§ Task directions
Retype each of the rows below word for word, leaving out the pictures.

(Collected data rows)
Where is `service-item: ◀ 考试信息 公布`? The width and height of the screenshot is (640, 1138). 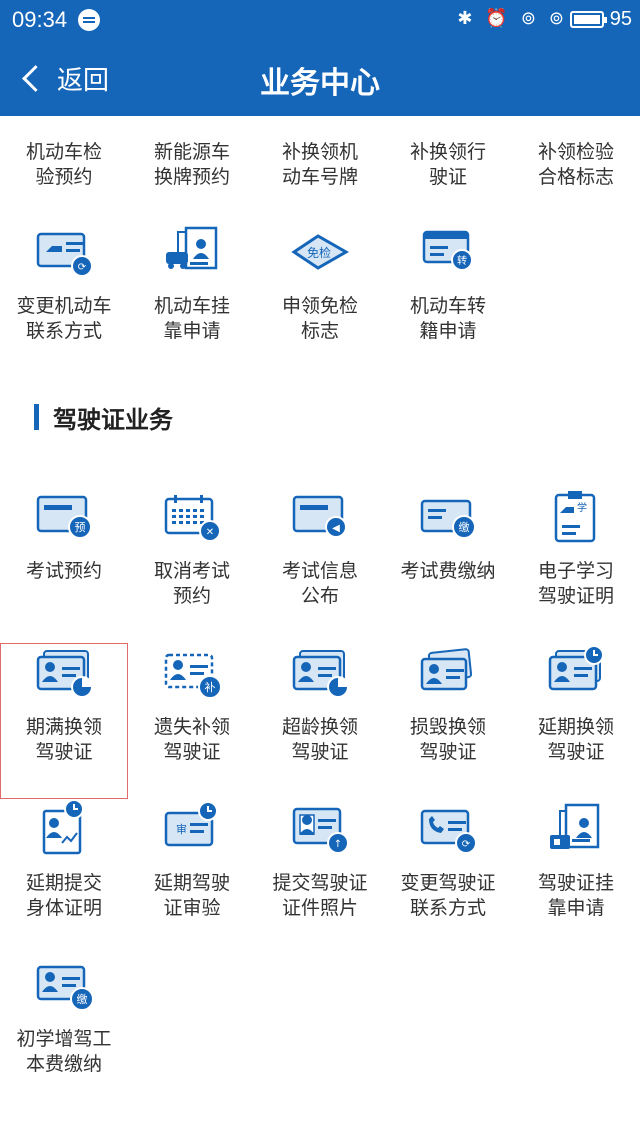
service-item: ◀ 考试信息 公布 is located at coordinates (320, 565).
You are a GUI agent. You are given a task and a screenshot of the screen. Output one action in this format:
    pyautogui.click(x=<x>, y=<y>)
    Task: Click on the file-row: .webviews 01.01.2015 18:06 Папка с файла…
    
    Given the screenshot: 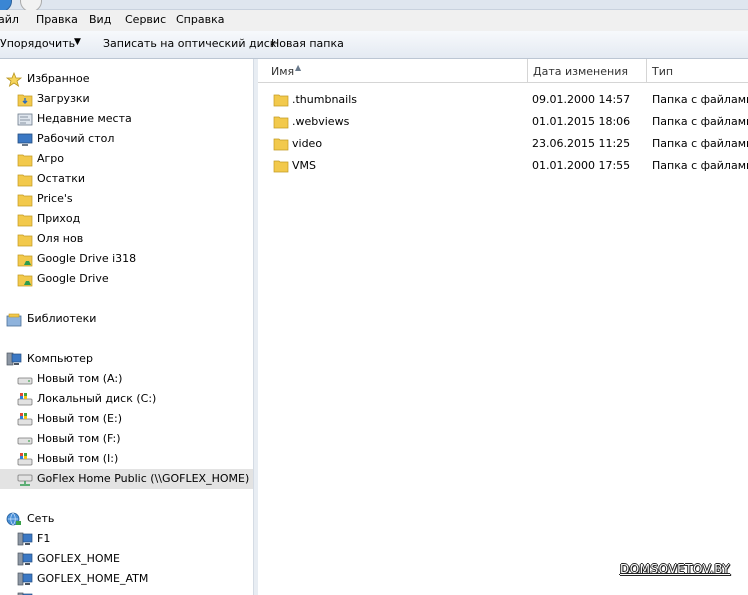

§ Your solution
Where is `service-item: ◀ 考试信息 公布`? The width and height of the screenshot is (640, 1138). 
service-item: ◀ 考试信息 公布 is located at coordinates (320, 565).
You are a GUI agent. You are given a task and a screenshot of the screen. Output one action in this format:
    pyautogui.click(x=<x>, y=<y>)
    Task: Click on the file-row: .webviews 01.01.2015 18:06 Папка с файла…
    
    Given the screenshot: 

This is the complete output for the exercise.